Entries for locating text and elements:

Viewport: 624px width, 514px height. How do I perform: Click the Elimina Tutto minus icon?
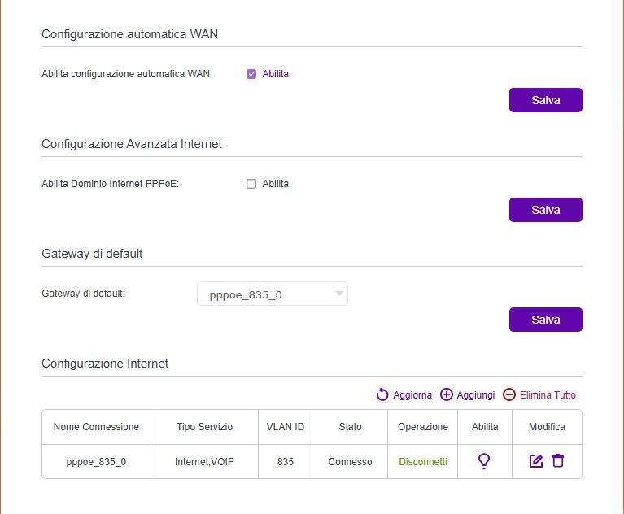pyautogui.click(x=509, y=394)
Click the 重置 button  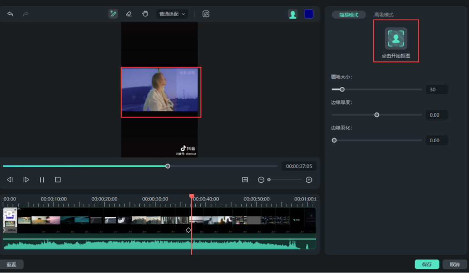tap(11, 265)
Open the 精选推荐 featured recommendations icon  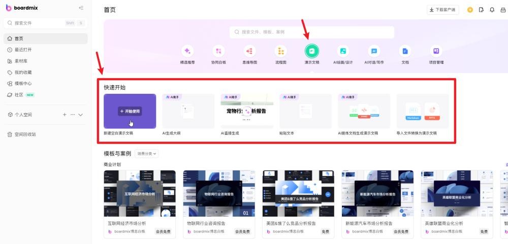click(187, 51)
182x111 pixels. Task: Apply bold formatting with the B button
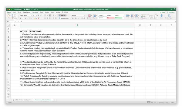21,18
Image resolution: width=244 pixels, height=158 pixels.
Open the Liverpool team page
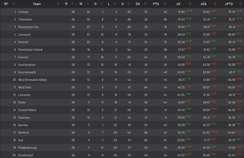pos(25,34)
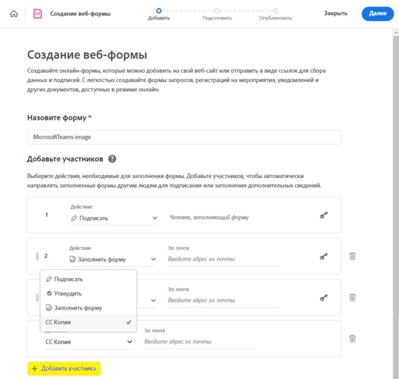This screenshot has width=399, height=379.
Task: Click authentication key icon for participant 1
Action: (324, 215)
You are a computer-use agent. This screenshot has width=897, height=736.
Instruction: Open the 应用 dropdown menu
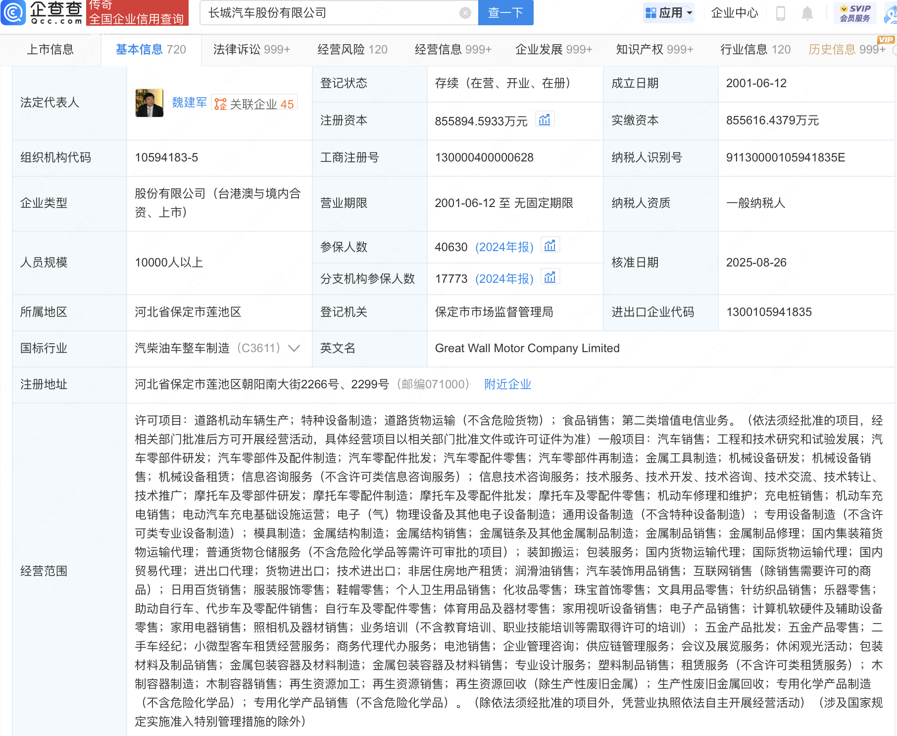point(669,13)
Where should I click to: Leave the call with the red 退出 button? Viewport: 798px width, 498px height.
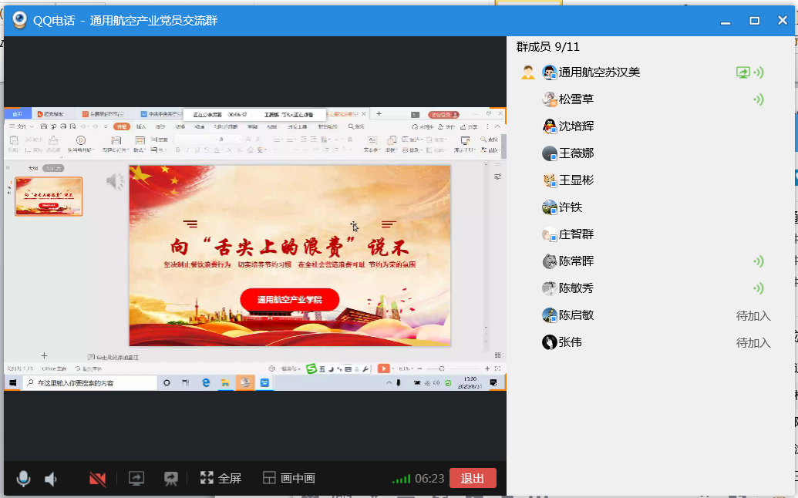(472, 479)
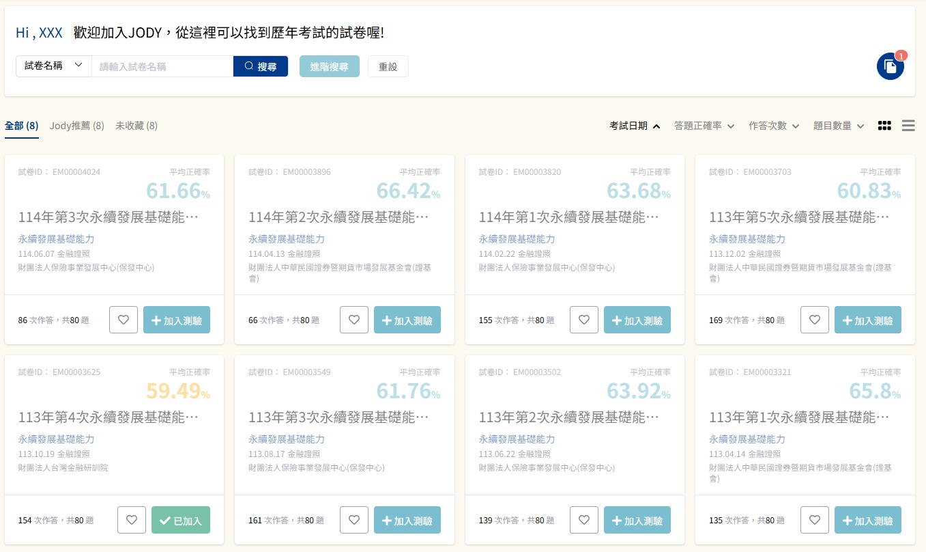
Task: Click heart icon on exam EM00003549
Action: pyautogui.click(x=353, y=520)
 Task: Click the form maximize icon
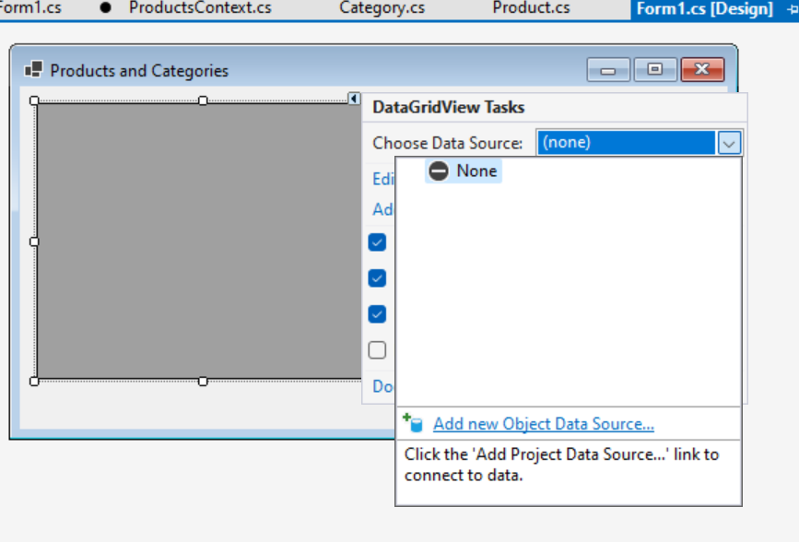[656, 69]
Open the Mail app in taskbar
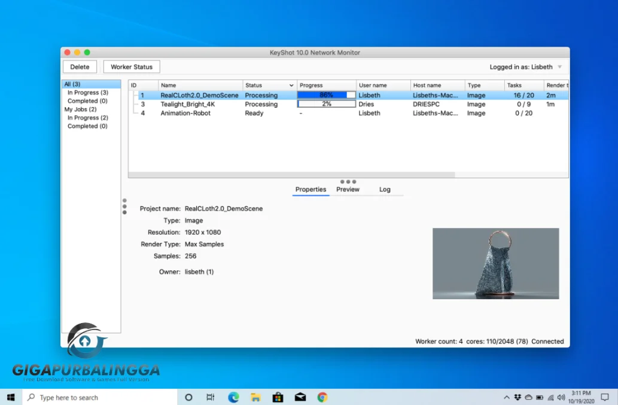 tap(300, 397)
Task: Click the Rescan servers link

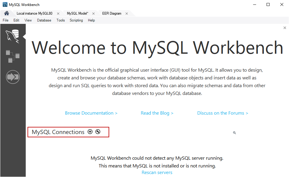Action: [x=157, y=172]

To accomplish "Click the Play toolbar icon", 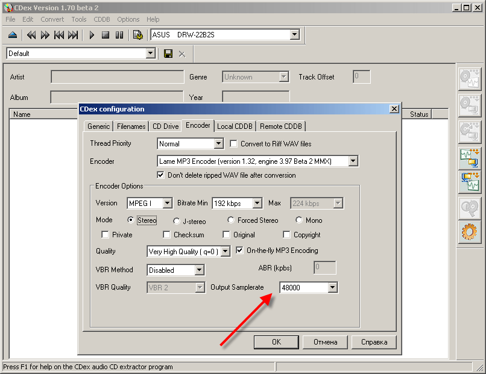I will coord(91,35).
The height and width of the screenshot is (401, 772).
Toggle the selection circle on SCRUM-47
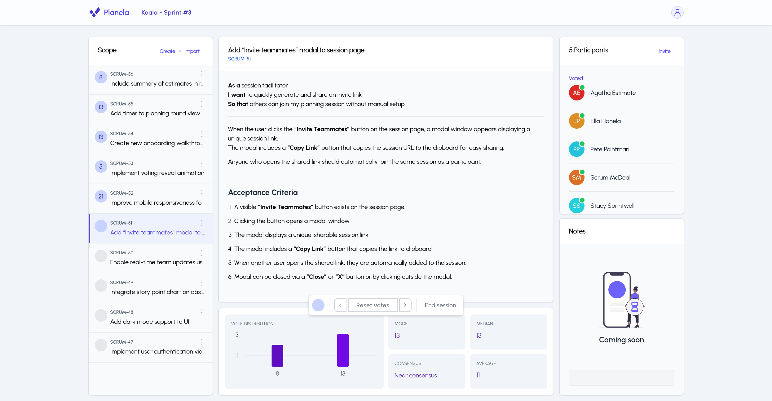(x=101, y=345)
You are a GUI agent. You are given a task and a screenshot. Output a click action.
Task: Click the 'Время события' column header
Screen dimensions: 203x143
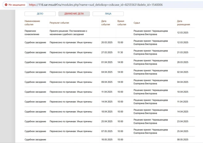pyautogui.click(x=122, y=23)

— Written exercise —
Please list each line of the material above that contains the string "Viewport".

— Task output —
Viewport: 624px width, 514px height. How do I perform: Click the Elimina Tutto minus icon?
Where should I click to: Leave the call with the red 退出 button? Viewport: 798px width, 498px height.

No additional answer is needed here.